The three components of a successful CRM architecture
- CRM Strategy: At a high level, a CRM strategy outlines your overall goals for using CRM software and how it will contribute to your company’s revenue and profitability. From a data perspective, it’ll help you outline which data you’ll collect and how you want to use it to be able to drive goals.
- CRM Structure: The way that you structure your CRM will be defined by your customer journey and sales cycles. It will be the structural representation of how you plan to achieve your CRM goals. From a data perspective, this is where you’ll be able to set the right input fields to ensure that you’re able to collect data that’s essential for decision making.
- CRM Processes: This defines how sales reps will carry out tasks. It is the practical implementation of a CRM structure and strategy with formal processes that outline the how and what of customer relationship management. Here is where you can outline data collection practices to ensure that each team member is doing their part to collect the right data and keep it clean.
These components will be the backbone of a strong CRM architecture that stresses the importance of data collection. The final piece of the puzzle is, unsurprisingly, more data.
Integrate, integrate, integrate
You can’t have a centralized customer database without data. The point of creating a hub is to pull data from other sources to create a full view of the customer, not a partial picture based on one source. According to Experian’s Global Data Management Research report, 45 percent of companies say that data integration is their biggest priority data project.
Data integration should be built into your CRM architecture during the structure phase. This will make it easier to pull and consolidate data from other sources, making sure that data fields are normalized for smooth integration.
The two key pieces of software that you’ll need to integrate with are:
- Marketing automation: If you’re not already using a suite of software that includes marketing features, this will be essential. Marketing tools have invaluable data about customer reactions and responses to touch points throughout the customer journey, especially in the early stages before they’re full-blown customers. This data will help inform customer demographics and preferences that could otherwise be a mystery.
- Customer service: Again, customer service is a key touchpoint along the customer journey that adds crucial data to the customer view. Direct customer interaction is a considerable source of insight into brand sentiment and brand perception that might otherwise be difficult to infer.
Analyze your centralized customer database
The foregone conclusion of collecting all of this customer data in one centralized hub is to be able to draw meaningful insights that can help drive revenue and profitability.
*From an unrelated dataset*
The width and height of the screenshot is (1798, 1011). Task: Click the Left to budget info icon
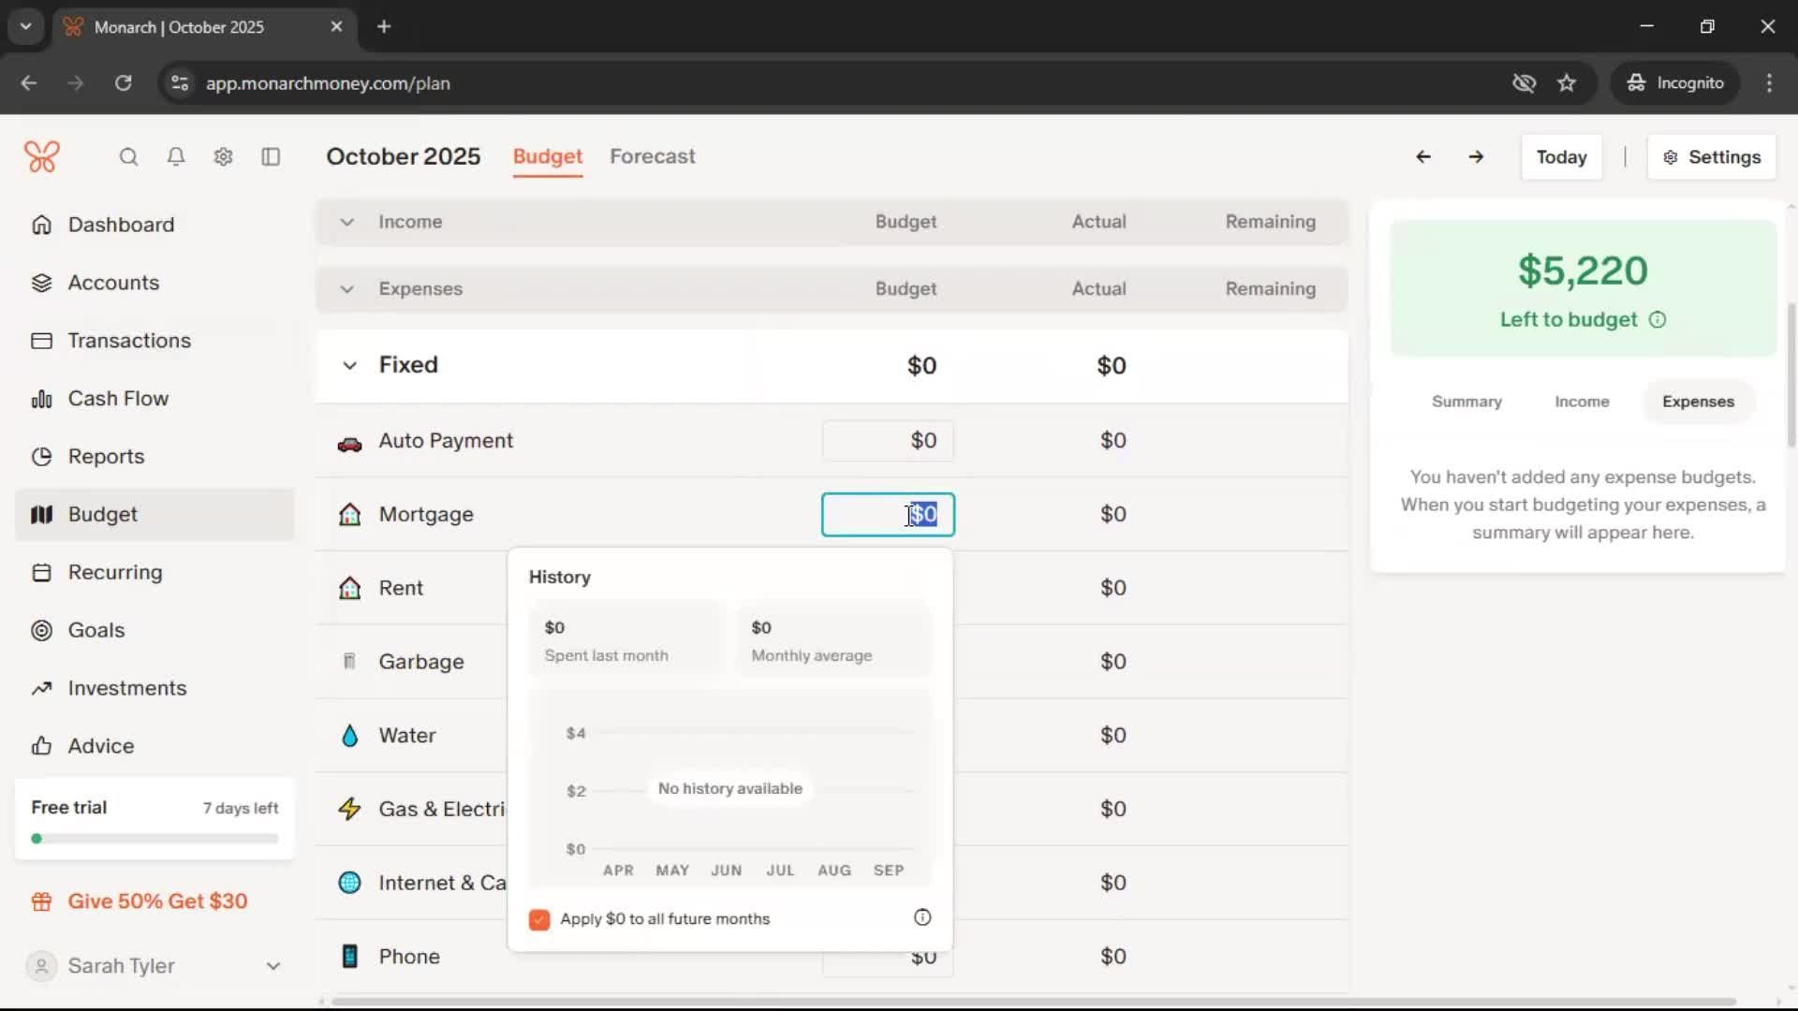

The key to knowing your customers is to be able to bring them back for more.
To start analyzing all of this data, consider these ways in which you can make use of data:
- Measurement: This involves measuring overall performance as a whole to devise better strategies for reaching out to or targeting specific customer groups.
- Optimization: You can improve upon both sales processes and customer experiences by adjusting tactics to those that garner better results.
- Segmentation: Knowing your customers’ similarities and differences allows for better targeting by segmenting users into distinct groups with more tailored outreach.
- Storytelling: Use data to see the big picture of your customer journey from start to finish to see bright spots as well as areas of improvement.
- Predictive modeling: Once you have enough data, you can use machine modeling to make predictions about future sales outcomes or customer behaviors.